1. Drink water. Now I’m guilty about this one. Usually, I take a window seat on the air plane–half for viewing pleasure, half for sleeping pleasure–and I try to avoid drinking water so I don’t have to ask everyone next to me to get up so I can go pee. Don’t follow my example. Get a cup of water (not Coke, not Vodka) every time the steward(ess) offers and even haggle them for more. This is going to keep your body flowing and running, rather than get cramped up and dry as would be normal in an airplane seat.

2. Get up and move. No matter how long the flight is, 1.5 hours or 7.5 hours, unbuckle your seatbelt and stand up. Find a quiet time when the stewardesses aren’t giving out drinks. You don’t even have to put your shoes on. Slowly walk down the aisle as far as you can and come back.

3. While you’re up… You got up. Congrats! Now once you’ve taken that lap or two down the very narrow aisle, stay up. Find a place where you won’t be bowled over–say, pretend you’re waiting for the bathroom. Now take a big stretch up, reach your arms high, and then swoop down to stretch to touch your toes–a hamstring stretch. Really reach down and enjoy this stretch. If you can, spread your legs out a little bit and reach to each side. This is really going to engage a large part of your legs, making you feel more refreshed and vitalized. Go ahead and throw a quadriceps stretch in there, and pull your ankle back to your hamstring.

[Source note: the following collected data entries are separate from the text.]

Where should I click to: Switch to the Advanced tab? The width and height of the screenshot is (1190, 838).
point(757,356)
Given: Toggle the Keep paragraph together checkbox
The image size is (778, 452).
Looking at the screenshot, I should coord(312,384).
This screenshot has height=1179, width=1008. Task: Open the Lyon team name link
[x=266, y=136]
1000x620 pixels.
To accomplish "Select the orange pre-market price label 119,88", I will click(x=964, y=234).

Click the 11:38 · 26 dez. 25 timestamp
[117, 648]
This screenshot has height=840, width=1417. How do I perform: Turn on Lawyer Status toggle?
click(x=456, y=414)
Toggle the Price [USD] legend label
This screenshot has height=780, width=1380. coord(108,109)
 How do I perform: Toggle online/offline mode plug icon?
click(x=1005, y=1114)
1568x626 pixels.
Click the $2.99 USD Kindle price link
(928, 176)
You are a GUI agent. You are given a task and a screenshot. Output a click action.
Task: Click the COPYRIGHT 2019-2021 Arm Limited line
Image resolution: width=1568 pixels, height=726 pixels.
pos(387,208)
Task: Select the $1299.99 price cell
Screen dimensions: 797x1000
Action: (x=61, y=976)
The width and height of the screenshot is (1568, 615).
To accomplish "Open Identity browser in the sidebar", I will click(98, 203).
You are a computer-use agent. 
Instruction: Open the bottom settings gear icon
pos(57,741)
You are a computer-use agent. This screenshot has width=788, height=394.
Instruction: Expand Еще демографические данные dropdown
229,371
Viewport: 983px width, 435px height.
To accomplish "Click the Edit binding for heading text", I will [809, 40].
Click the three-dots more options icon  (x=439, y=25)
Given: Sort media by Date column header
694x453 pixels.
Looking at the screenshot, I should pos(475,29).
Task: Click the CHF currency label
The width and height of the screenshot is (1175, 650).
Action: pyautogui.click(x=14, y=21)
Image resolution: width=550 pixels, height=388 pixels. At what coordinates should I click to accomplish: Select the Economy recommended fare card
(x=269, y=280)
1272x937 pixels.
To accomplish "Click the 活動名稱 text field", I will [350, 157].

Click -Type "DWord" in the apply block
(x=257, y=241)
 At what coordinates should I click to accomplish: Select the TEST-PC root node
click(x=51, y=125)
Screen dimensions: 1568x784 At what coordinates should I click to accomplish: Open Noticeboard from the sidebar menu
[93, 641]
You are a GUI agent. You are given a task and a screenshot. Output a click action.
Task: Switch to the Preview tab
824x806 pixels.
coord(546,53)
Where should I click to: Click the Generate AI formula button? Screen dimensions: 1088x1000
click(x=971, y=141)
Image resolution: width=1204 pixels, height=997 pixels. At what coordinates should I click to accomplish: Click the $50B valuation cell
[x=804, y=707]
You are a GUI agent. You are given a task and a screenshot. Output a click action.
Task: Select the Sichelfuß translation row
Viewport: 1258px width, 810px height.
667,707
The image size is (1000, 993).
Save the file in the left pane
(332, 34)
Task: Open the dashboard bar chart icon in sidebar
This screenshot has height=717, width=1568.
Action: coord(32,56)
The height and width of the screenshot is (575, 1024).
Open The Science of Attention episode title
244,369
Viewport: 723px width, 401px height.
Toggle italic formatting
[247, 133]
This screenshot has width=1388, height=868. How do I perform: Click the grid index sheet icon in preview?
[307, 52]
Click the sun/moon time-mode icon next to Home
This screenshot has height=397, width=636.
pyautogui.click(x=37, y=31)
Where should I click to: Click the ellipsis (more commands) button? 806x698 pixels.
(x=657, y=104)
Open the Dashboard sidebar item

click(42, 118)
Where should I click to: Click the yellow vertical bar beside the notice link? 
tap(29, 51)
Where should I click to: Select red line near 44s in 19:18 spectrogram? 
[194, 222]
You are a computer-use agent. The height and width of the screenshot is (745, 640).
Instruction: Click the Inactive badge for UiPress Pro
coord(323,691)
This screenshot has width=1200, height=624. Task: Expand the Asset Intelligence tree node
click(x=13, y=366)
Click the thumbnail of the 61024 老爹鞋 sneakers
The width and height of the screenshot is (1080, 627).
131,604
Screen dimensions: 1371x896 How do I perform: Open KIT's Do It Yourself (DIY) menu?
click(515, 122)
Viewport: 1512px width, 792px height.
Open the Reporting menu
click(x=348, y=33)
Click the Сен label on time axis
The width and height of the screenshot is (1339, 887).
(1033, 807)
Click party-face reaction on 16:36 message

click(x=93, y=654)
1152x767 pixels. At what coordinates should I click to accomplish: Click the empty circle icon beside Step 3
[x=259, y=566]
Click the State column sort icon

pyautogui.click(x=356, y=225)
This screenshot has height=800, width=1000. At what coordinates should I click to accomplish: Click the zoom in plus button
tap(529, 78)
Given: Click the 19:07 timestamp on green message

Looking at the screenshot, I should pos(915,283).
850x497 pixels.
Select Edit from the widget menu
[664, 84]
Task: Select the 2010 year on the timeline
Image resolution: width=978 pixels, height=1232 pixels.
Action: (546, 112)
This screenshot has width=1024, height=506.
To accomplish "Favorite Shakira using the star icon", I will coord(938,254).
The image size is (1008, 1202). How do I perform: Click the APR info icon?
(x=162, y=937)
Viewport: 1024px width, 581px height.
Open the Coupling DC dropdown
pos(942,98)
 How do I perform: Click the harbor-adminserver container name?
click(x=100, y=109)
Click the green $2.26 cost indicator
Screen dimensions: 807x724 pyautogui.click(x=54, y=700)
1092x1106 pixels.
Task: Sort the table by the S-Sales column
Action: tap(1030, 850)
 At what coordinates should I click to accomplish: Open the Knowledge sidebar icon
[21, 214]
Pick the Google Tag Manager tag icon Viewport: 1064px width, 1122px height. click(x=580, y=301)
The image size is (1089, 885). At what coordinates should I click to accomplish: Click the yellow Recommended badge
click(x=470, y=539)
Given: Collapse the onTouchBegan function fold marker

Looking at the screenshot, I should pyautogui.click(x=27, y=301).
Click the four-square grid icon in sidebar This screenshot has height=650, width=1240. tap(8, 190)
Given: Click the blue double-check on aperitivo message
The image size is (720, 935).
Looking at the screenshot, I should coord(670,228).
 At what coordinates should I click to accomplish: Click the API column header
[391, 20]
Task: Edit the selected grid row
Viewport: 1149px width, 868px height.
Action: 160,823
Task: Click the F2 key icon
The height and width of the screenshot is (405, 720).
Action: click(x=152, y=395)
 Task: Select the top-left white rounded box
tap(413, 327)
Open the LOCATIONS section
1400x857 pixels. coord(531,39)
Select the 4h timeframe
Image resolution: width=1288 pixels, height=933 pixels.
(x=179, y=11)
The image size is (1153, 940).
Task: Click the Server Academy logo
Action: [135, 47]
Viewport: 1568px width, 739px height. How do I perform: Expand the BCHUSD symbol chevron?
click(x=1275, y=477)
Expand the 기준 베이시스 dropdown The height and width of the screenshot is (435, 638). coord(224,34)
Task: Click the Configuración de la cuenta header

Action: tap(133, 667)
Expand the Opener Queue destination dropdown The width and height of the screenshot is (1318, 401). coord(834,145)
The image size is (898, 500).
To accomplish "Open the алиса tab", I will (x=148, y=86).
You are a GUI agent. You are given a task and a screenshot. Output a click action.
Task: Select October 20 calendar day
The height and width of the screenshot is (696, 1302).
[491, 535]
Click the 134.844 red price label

4. Don’t forget your arms! Since you’re up and you stretched out your legs, you might as well give your arms some love too. This is all to wake up the blood flow and keep your body from stiffening up too much. Grab your elbow and pull it across your body, giving the shoulders and arm a good stretch. Don’t forget the other side. Now pull your elbow up and back, focusing primarily on the triceps, but will get your shoulders too.

5. Stretches while seated. So you stood up and got some good stretches in, or maybe you didn’t have the chance at all (because you’re in a car)–here’s where seated loosening comes in. Sit up straight and place your hand on the side of the head and pull it gently towards the shoulder, giving your neck a beautiful stretch. Go the other way. Now bow your head, then rotate it back and look at the top of the plane. Do this several times. Now, without bothering your seat buddies, roll the shoulders back and forward–do this for at least 20 seconds.

6. Keep your shoes off! You may feel embarrassed about this, but a great way to stay loose and comfortable is to take those pesky shoes off. It will allow your feet to breathe and be flexible. It will also allow you to do foot exercises: (1) scrunch your toes up as if you are picking up marbles and (2) bend your foot left and right.

Those are just a few tips and tricks to save you during travel times. I would say do this set of stretches and instructions once every three hours in order to preserve freshness! Happy travelling!